The listing below should be written out word for word, with its pictures removed.
Top of PROVIDED MATERIAL
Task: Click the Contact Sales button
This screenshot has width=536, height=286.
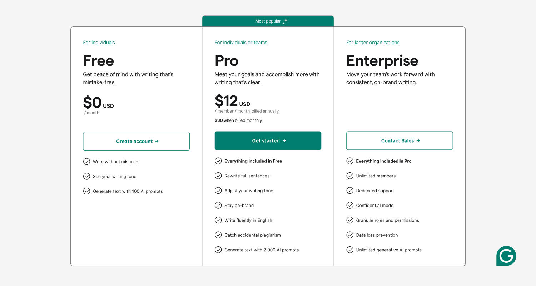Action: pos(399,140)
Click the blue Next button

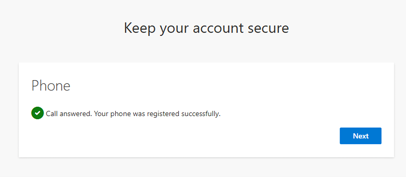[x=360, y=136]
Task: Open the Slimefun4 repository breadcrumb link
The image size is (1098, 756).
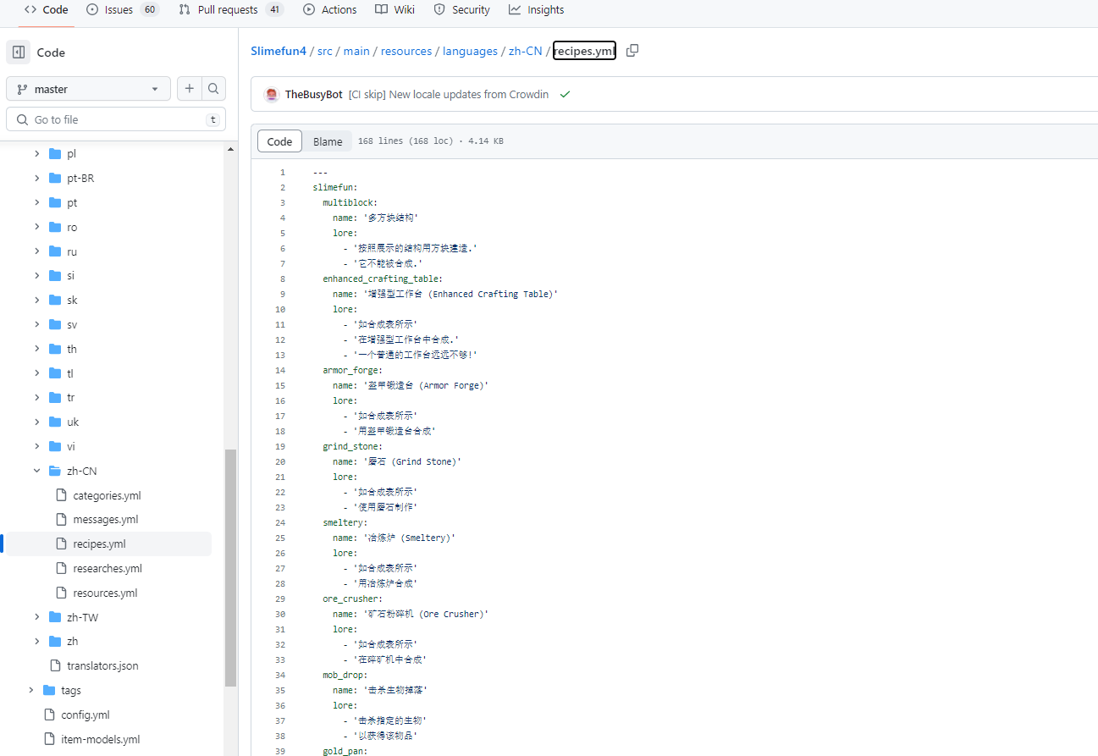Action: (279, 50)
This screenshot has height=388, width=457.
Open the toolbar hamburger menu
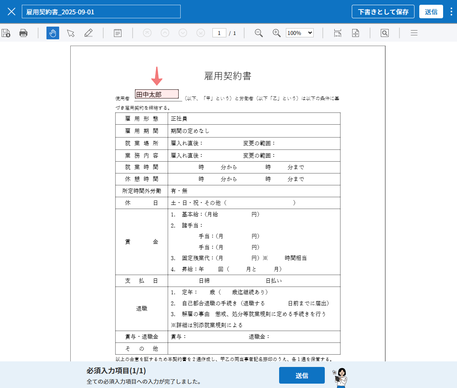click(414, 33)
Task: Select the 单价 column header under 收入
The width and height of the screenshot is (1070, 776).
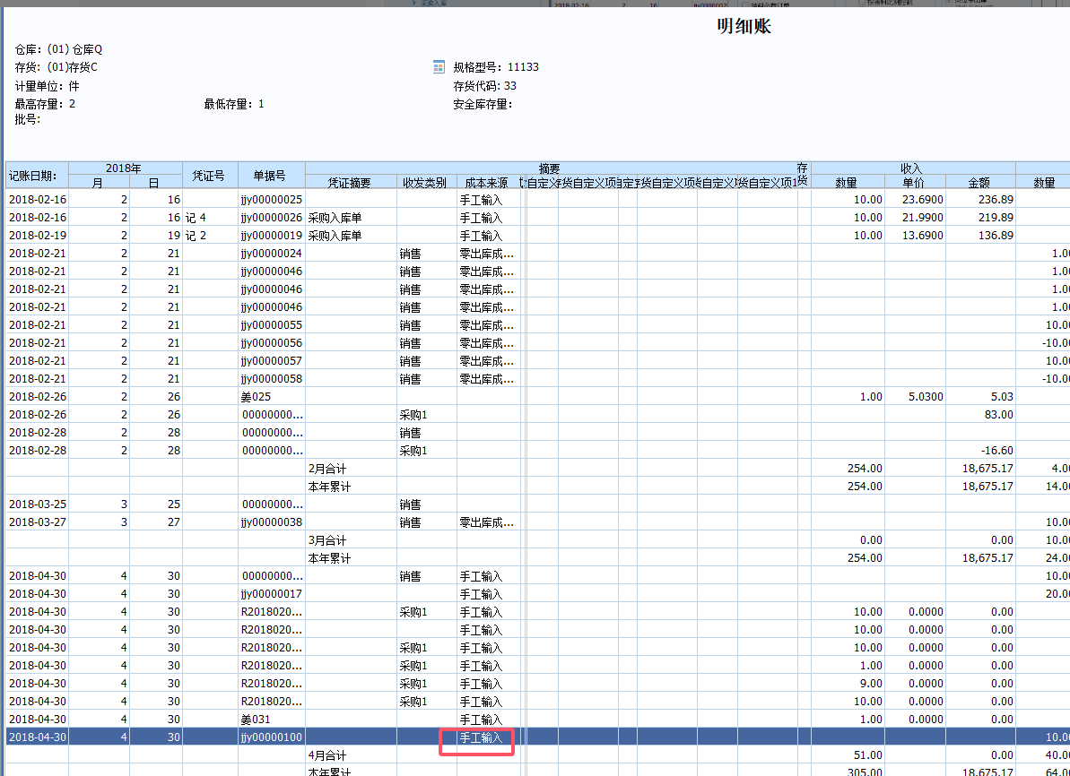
Bottom of PROVIDED MATERIAL
RESULT FOR THIS EXERCISE
Task: Click the Contact Sales button
This screenshot has width=536, height=286.
Action: pos(399,140)
Click the blue Next button

[x=360, y=136]
Task: Open the Slimefun4 repository breadcrumb link
The image size is (1098, 756).
Action: (279, 50)
This screenshot has height=388, width=457.
Open the toolbar hamburger menu
click(414, 33)
Task: Select the 单价 column header under 收入
The width and height of the screenshot is (1070, 776).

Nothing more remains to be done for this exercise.